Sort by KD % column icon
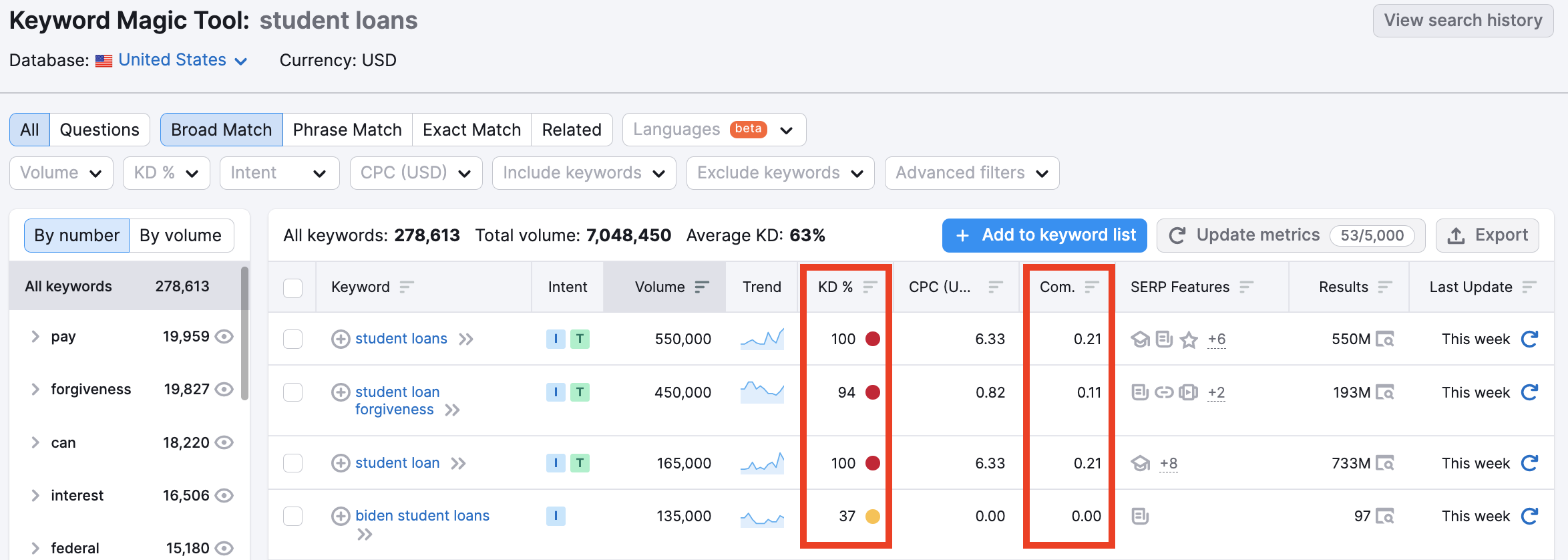This screenshot has height=560, width=1568. pyautogui.click(x=869, y=287)
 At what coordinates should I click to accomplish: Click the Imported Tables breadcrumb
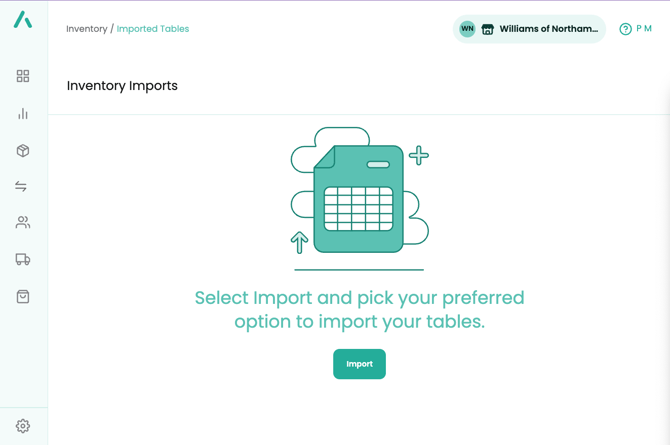point(153,29)
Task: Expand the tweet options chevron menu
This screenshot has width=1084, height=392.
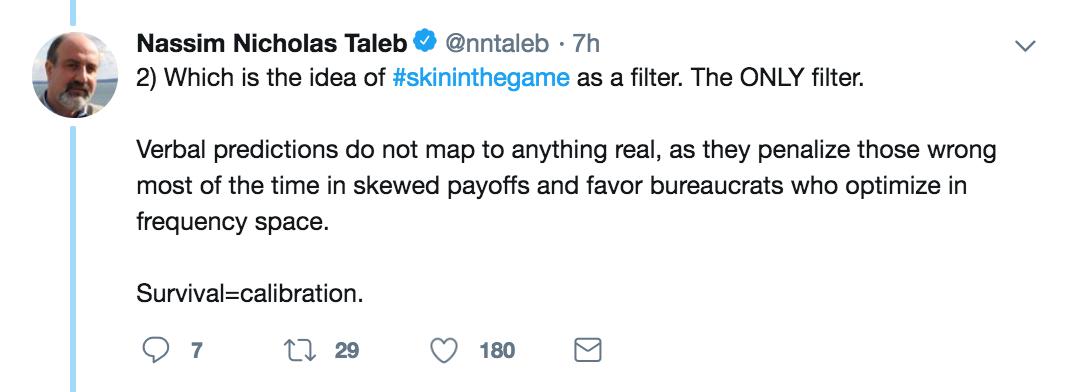Action: pos(1025,46)
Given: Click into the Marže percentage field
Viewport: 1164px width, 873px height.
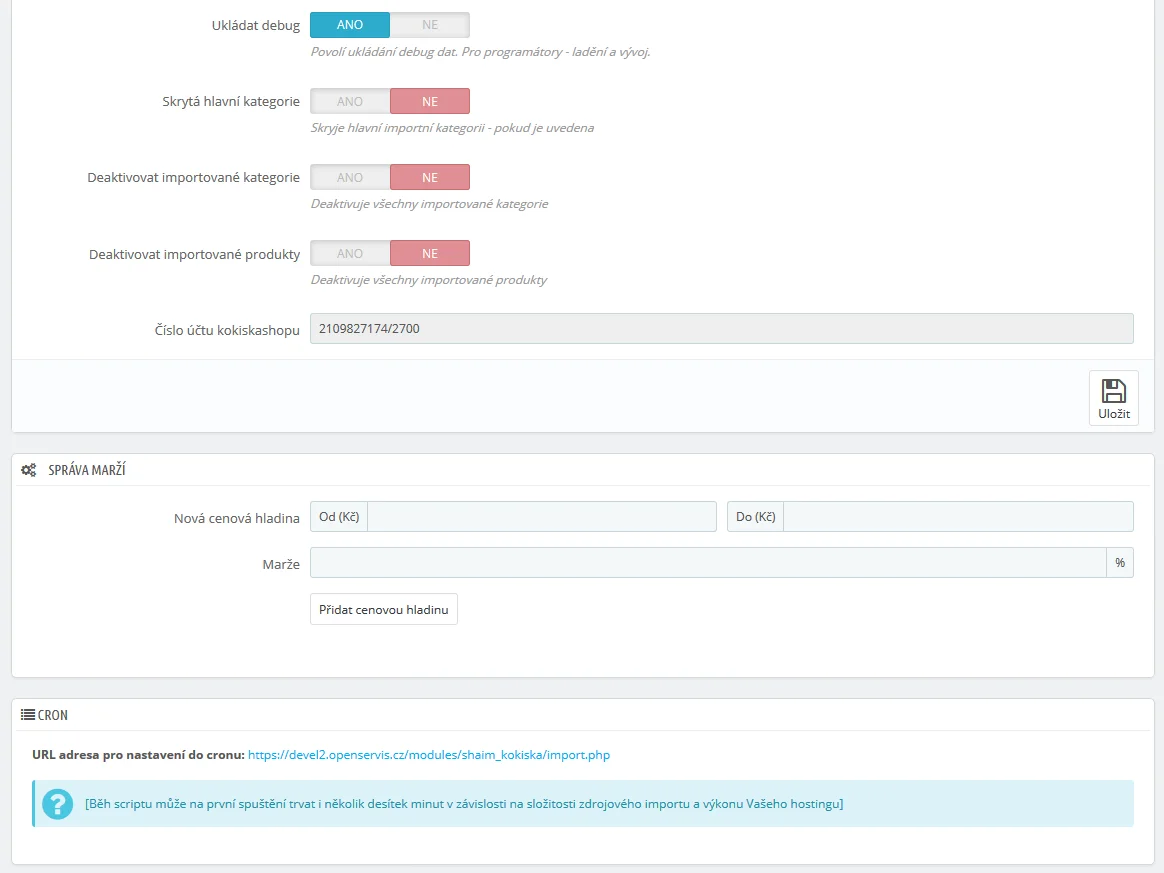Looking at the screenshot, I should pyautogui.click(x=707, y=563).

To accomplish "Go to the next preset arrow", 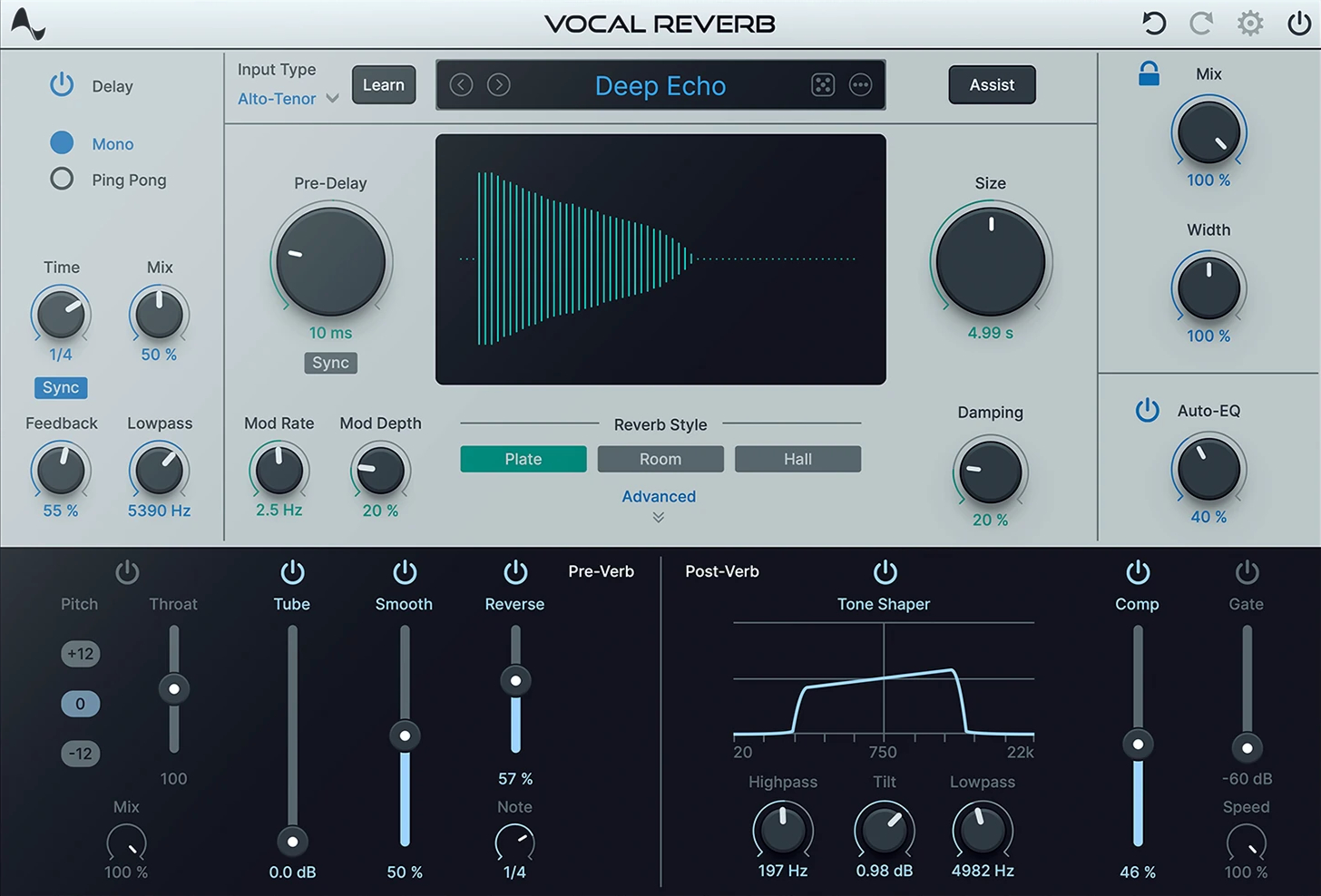I will [x=497, y=84].
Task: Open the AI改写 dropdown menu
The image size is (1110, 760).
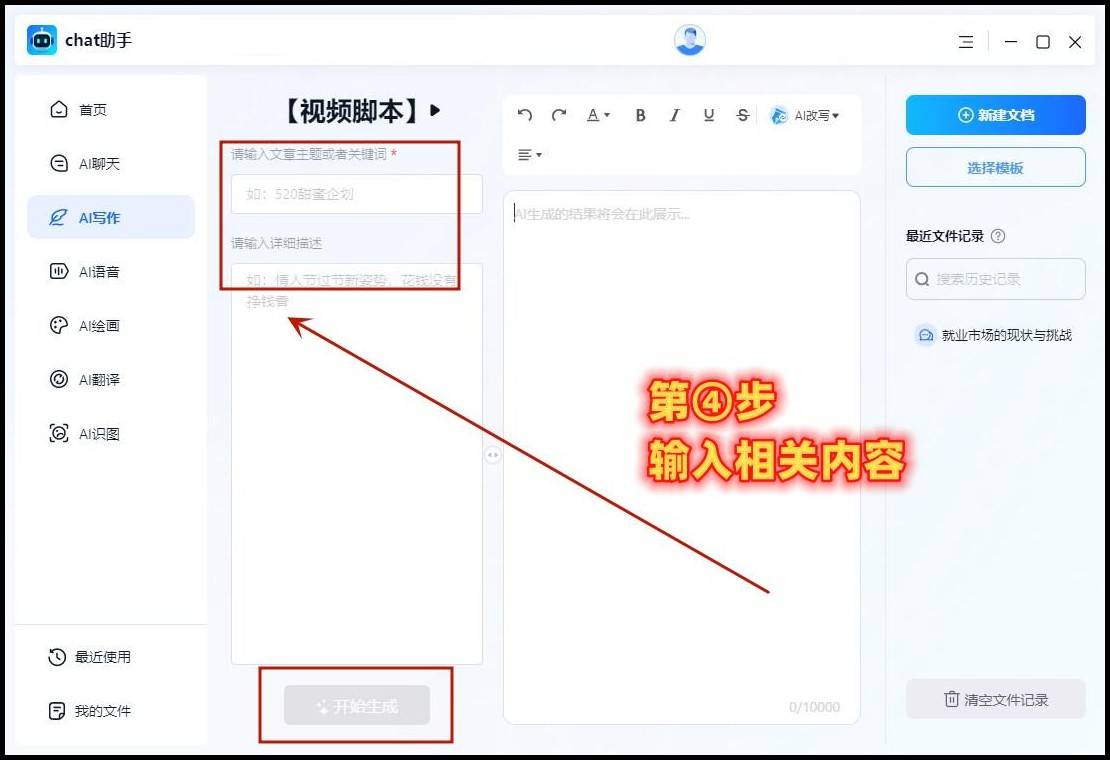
::::::::::
== Activity ==
Return a copy of each line in the entries that contains "Task".

== Response for this exercise ==
Task: Expand the tweet options chevron menu
Task: Open the AI改写 dropdown menu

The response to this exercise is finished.